All my photos are currently split between a desktop, 2 laptops, and a Surface.

Embrace Chaos :q:

Check out git-annex sometime. Basically the idea is it's a distributed virtual filesystem where the file tables are stored in a git version-control repository. You take some files in a real filesystem, then mount them into the virtual filesystem at whatever location. So in other words all the stuff in D:\photoImports could be mounted at the virtual location /photos/import/ and so on. It can recognize identical files across multiple systems and allows you to check those in as duplicate sources for those files.

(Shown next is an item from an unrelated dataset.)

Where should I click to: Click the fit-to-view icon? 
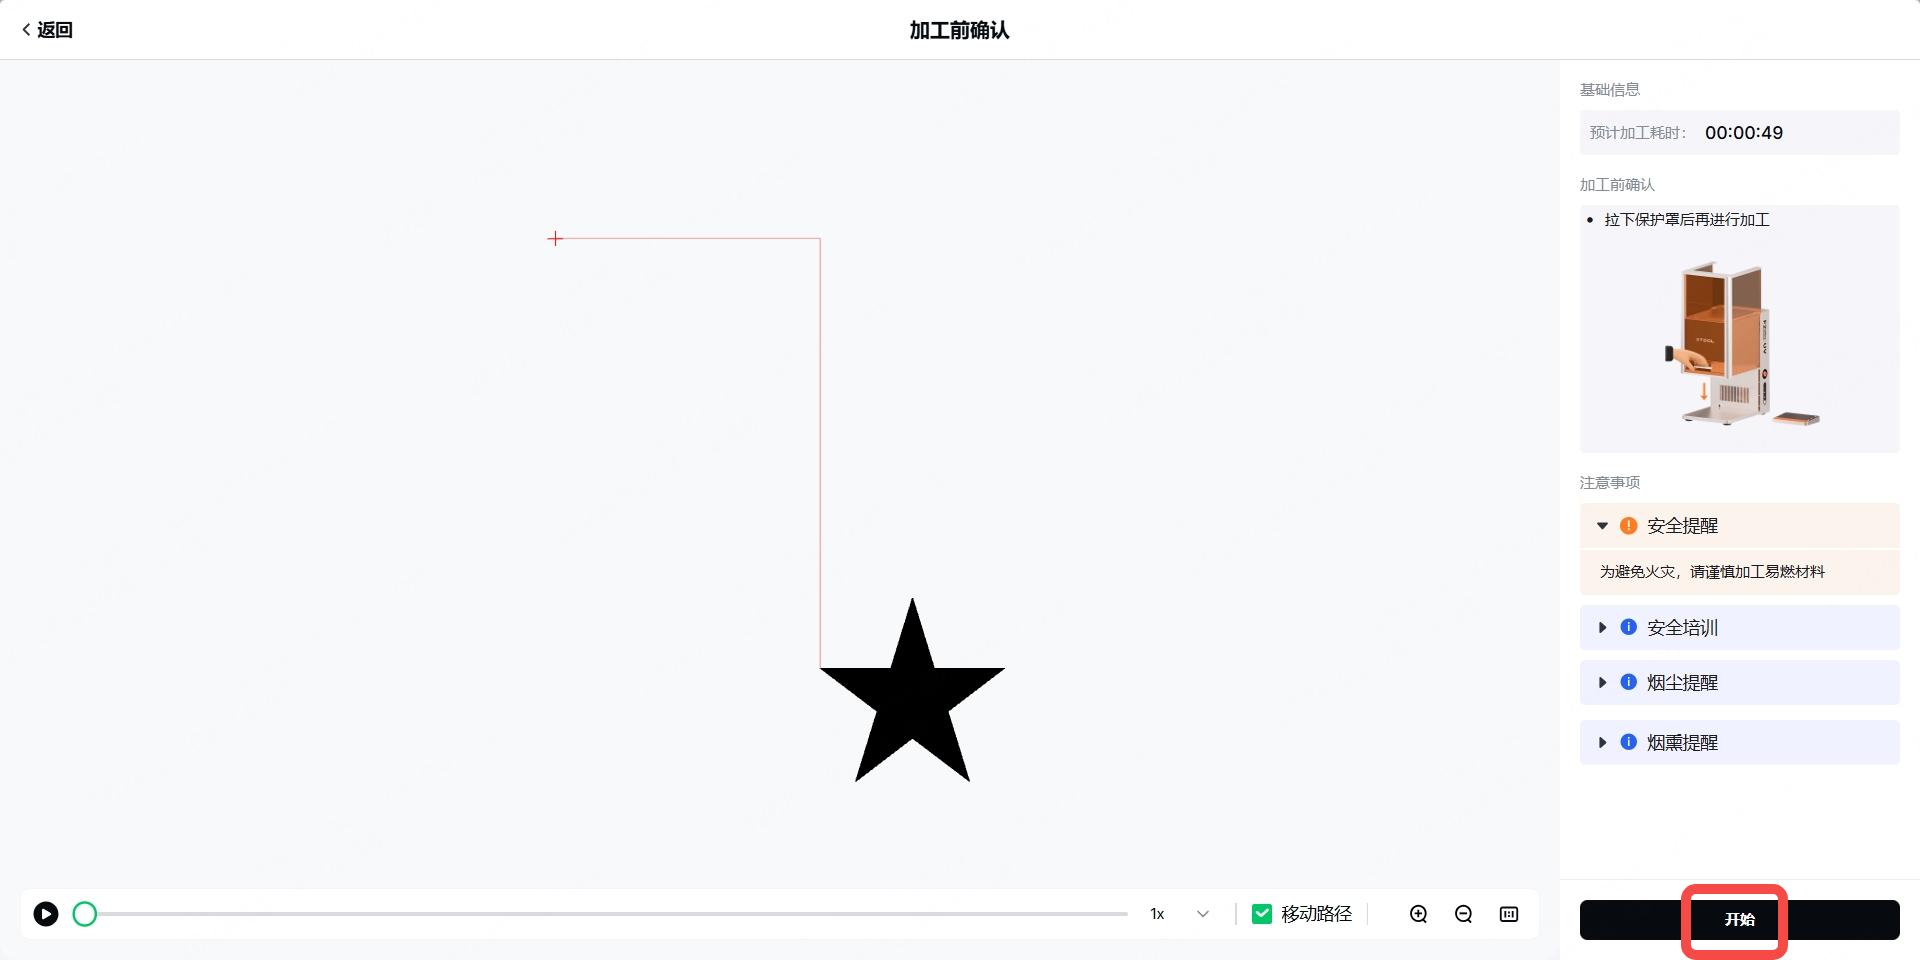coord(1509,914)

It allows you to transfer the sources arbitrarily - for example you could do "git-annex checkout photos/mysexywife/" and it would pull it from your laptop or whatever. The sources don't have to be online - for example you can create repositories for a DVD, and then store a copy of the index as a remote. Then when you tell it to pull, it will tell you "source not available, bring source 'Backup DVD 12' online".

It includes a tool called "git-annex assistant" which allows you to create rules about how data should be handled. For example you can say "everything in photos/mysexywife should exist on at least 2 independent repositories" and it can then automatically distribute your data to make that happen. Or auto-archive to Glacier after a certain period of inactivity. Or you can do things like "when repository USB comes online to host laptop, move any files from directory 'transfer' to repository 'USB'", followed by "when USB comes online to host desktop, move any files from 'USB' to 'Storage'".

If you don't otherwise use git I think the learning curve is probably very steep but it's absolutely amazing for bringing a messy network full of files to heel.